Pyten commented 5 years ago

Thank you! My GT and pred are the same types as the usual segmentation task, the label is one-hot format got from the BxHxW tensor label with 4 classes. I'll check my code again. But what is strange is that although the loss is not normal in the first experiment as the first figure shown above, it finally got a good result than experiment without adversarial training. And the second one got a much worse result than experiments without adv.

hfslyc commented 5 years ago

I see. I don't have any new suggestions other than looking into why adv_loss and D_loss are both low while they should be competing against each other.

Pyten commented 5 years ago

Thanks for your early reply! Since the adv_loss shown in the 2nd figure is multiplied by 0.01, I am wondering if the original value, about 1, is high enough compared with D_pred_loss, about 0.01. I think I need to find out why the D_pred_loss can't decrease desirably.
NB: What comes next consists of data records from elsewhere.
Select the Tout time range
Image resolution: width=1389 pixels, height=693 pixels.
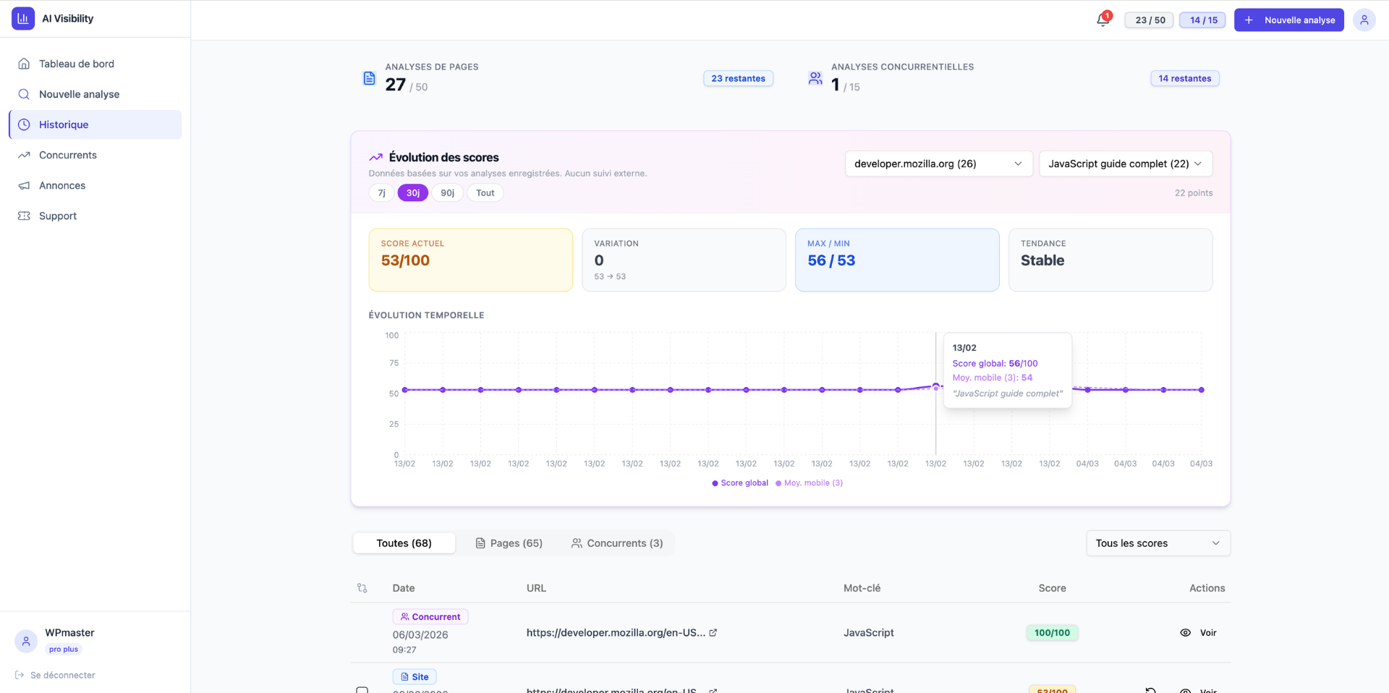tap(485, 192)
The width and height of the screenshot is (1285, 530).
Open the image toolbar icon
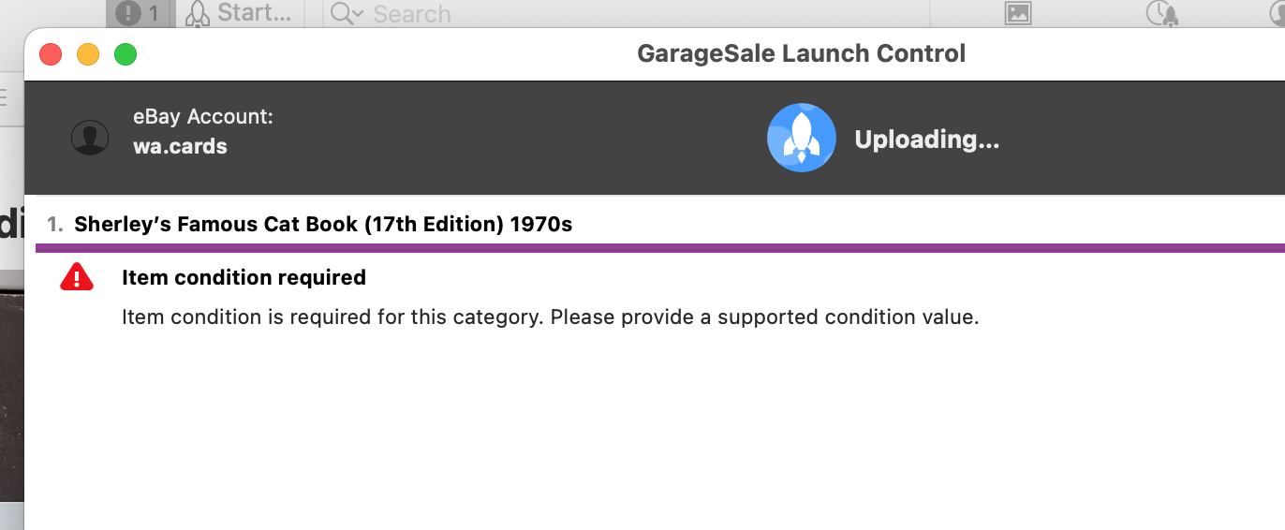click(1018, 13)
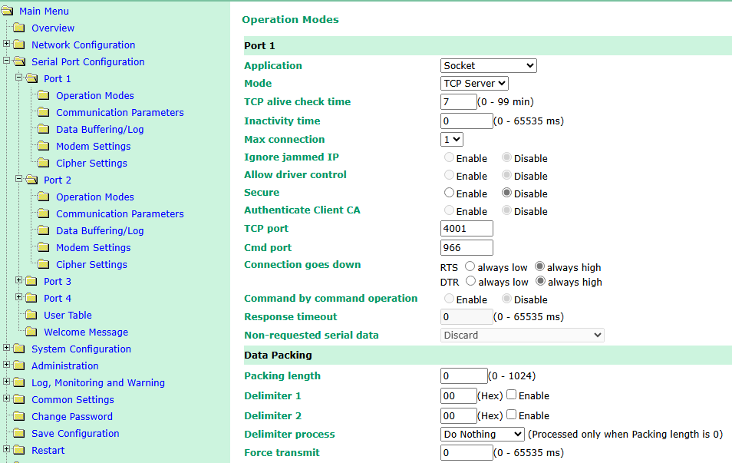Click the Log, Monitoring and Warning link
732x463 pixels.
97,383
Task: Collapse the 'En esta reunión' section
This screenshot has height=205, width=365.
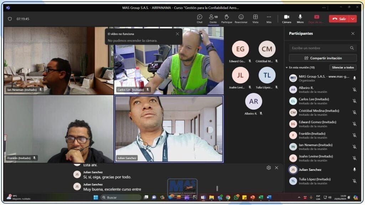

Another question I have met is that if trained with more than one GPU, the result will be much worse, and often can't converge. I noticed that you trained with one gpu in your paper. I'd like to know have you tried more than one gpu? Or do you have some clue on that? Thanks again!

hfslyc commented 4 years ago

Hi, sorry for not following up in time. I'm closing this issue for now. Feel free to shoot me an email if there is any more question regarding this work.